Reduced Discrimination

The proposals mentioned above-a change in tax laws, extension of equal employment opportunity regulations, prohibition of sex labelling in classified ads, and so on, would merely serve to reverse existing inequities facing women workers and job seekers. No "compensatory" measures were proposed that would offer them advantages over males in response to any injustices that may have produced their currently lower occupational status. It might be mentioned that compensatory measures recommended by the Canadian Commission on the Status of Women include the payment of salaries well above the private-sector level for nurses, dieticians, home

economists, librarians, and social workers employed in Federal service.45

Instead, the recommendations appear to embody the philosophy of equal employment opportunities that has been expressed in the Equal Pay Act of 1963, the Civil Rights Act of 1964, Executive Orders prohibiting discrimination in Federal employment and by Federal contractors, and state equal employment opportunity laws.

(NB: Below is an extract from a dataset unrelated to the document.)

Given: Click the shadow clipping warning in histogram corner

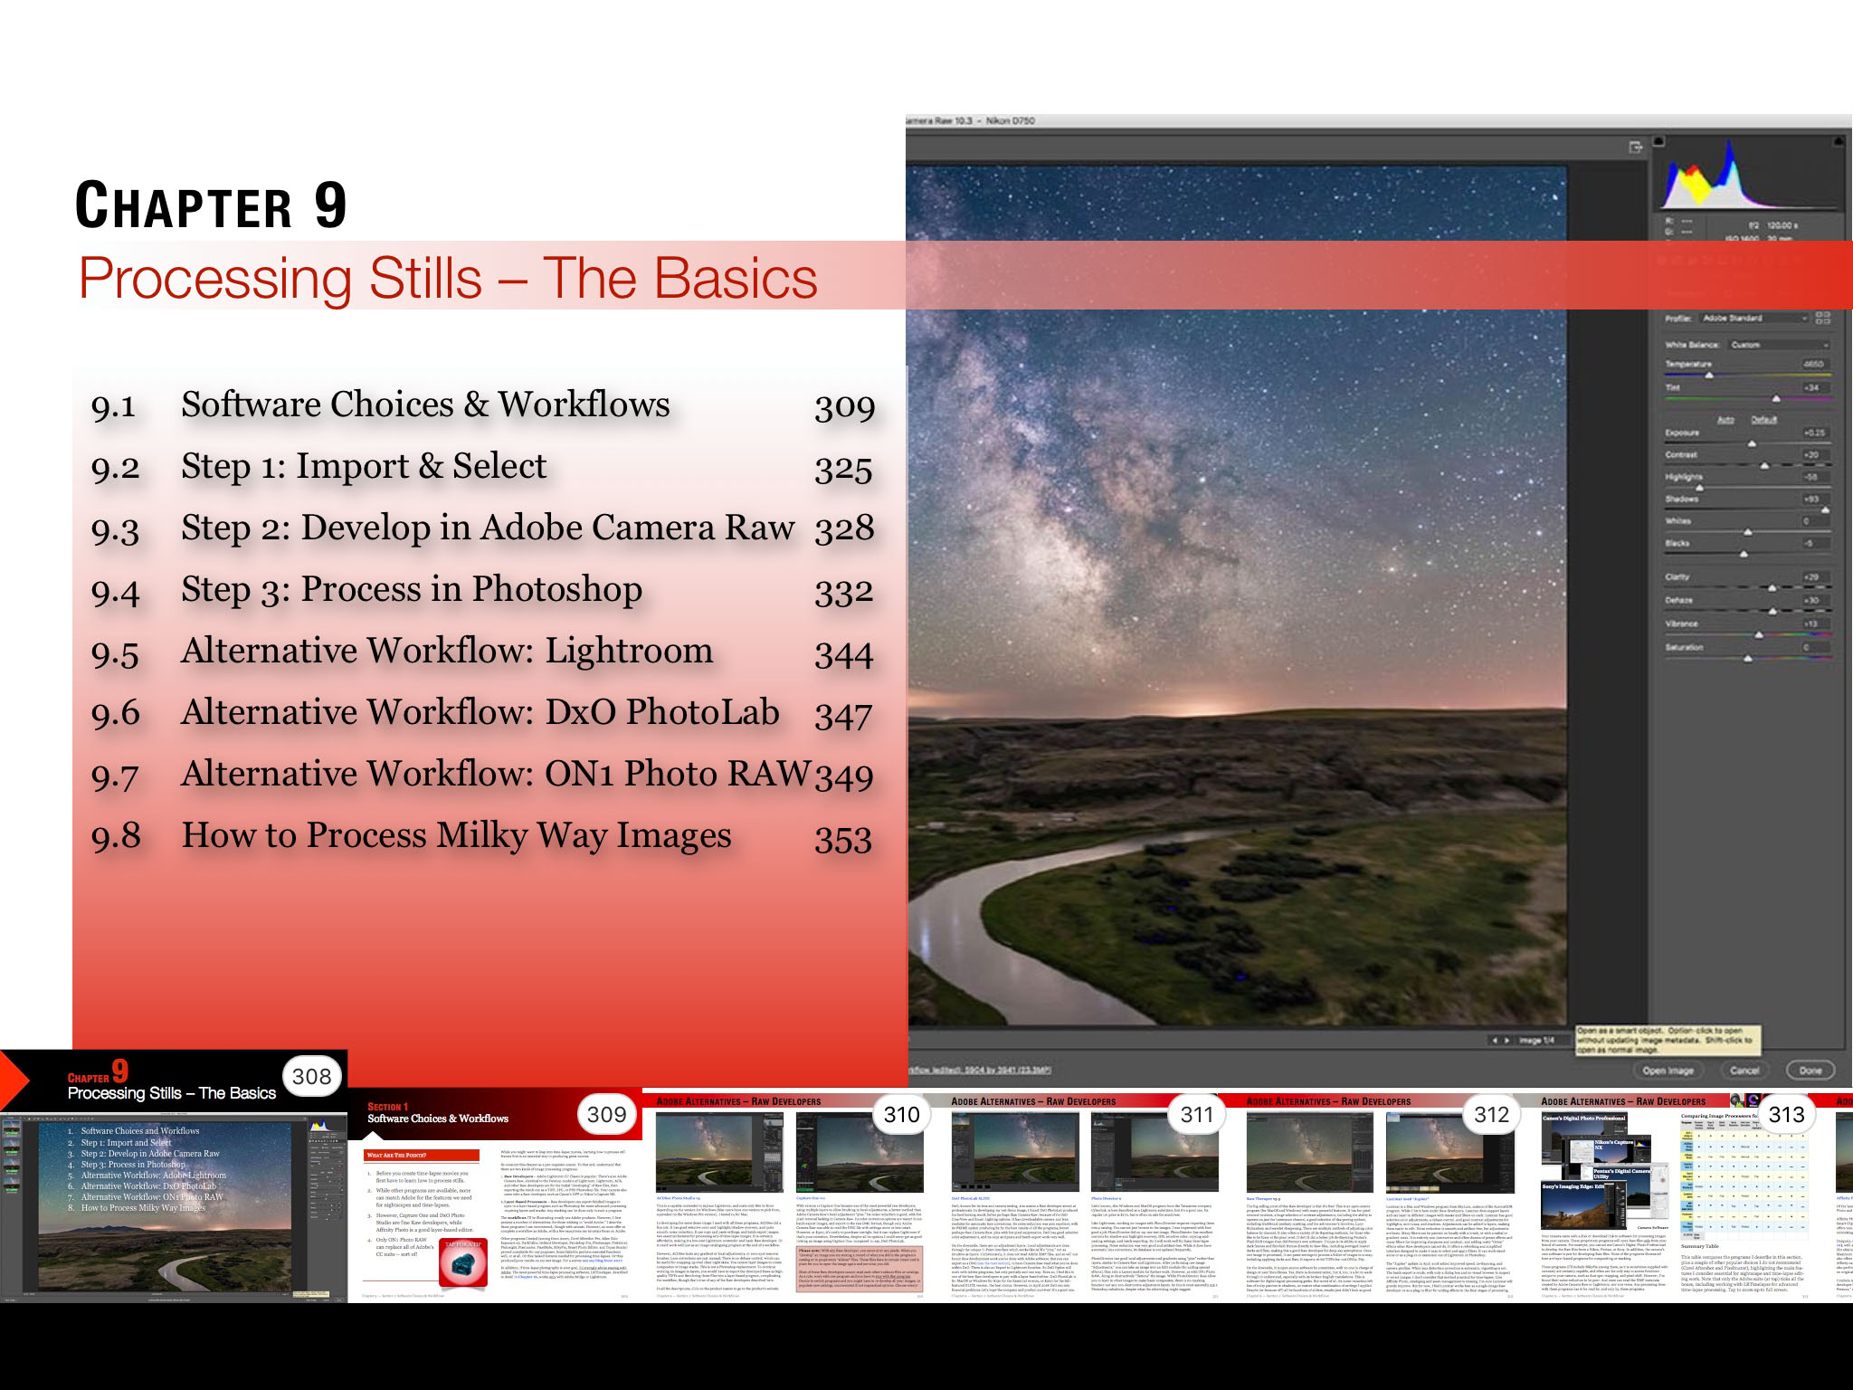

The general thrust of the proposals is also similar to that of recommendations of the President's Commission on the Status of Women (1963) and those of various state commissions. In sum, the proposals appear to advance a generally accepted national goal, that of equal employment opportunities for all citizens.

A Change in Relative Status

It is a misconception to view all female employment gains as accruing at the expense of males. There is no fixed "wage fund" or "job fund" for which the two sexes compete. It is certainly not obvious that the American economy has reached the stage where rapidly diminishing returns to the use of additional units of labor are driving down average earnings of the employed population. In fact, an increase in female participation rates would undoubtedly serve to raise per capita national income, partly because current measures of income contain no component representing the value of leisure or home work.

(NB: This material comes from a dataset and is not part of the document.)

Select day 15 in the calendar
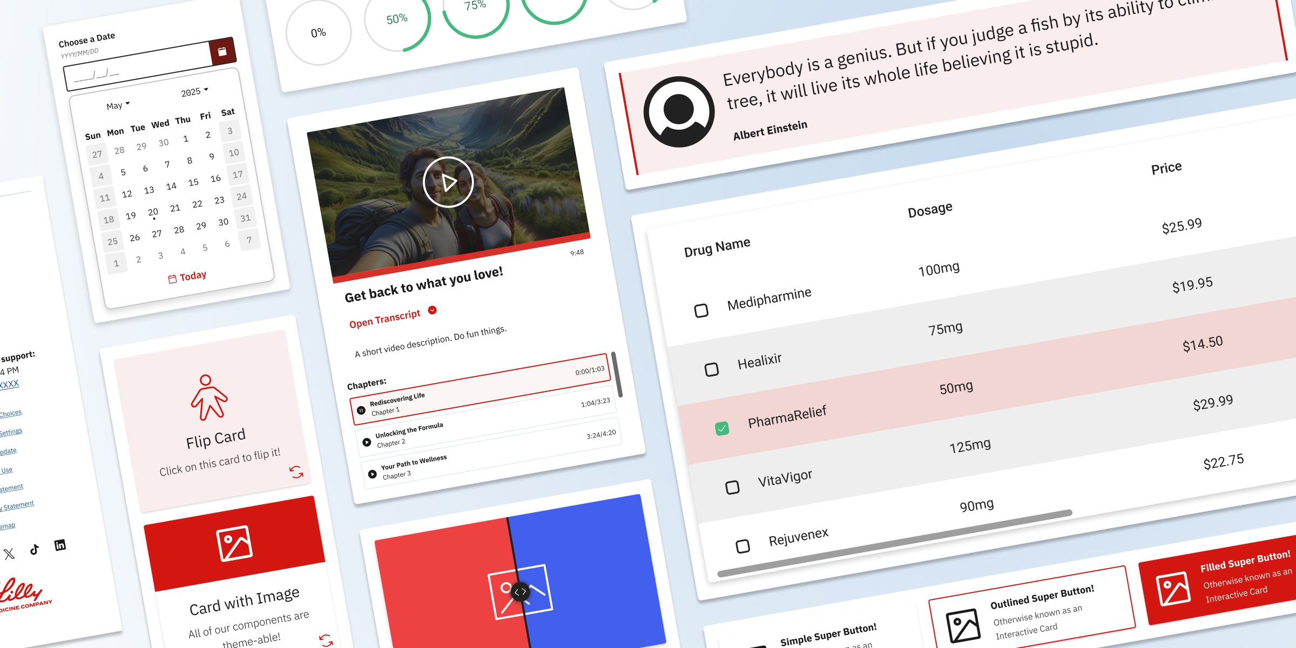click(x=193, y=183)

However, if status is viewed only in relative terms, the gains of one group must occur at the expense of another. The group most likely to be affected adversely by increased job opportunities for women are married men, who in some instances may feel threatened by a greater financial and perhaps emotional independence of their wives. Circumstantial evidence of pathological disturbances in the family as a result of increased job opportunities for women is offered by analysts of the early stages of the industrial revolution in England46 and of American Negroes in the 1950's.47 More concrete evidence is provided by studies which have uncovered greater dissatisfaction and conflict in American marriages in which the wife is employed, although the causal relationship has not been firmly established.48

However, the satisfaction which one group derives from another's dependency on it does not make a very just or convincing argument for perpetuating that dependency. Similar arguments could obviously have justified the continuation of any form of human servitude, and no longer appear acceptable to a majority of Americans. They should not pose a serious impediment to measures designed to increase women's employment opportunities.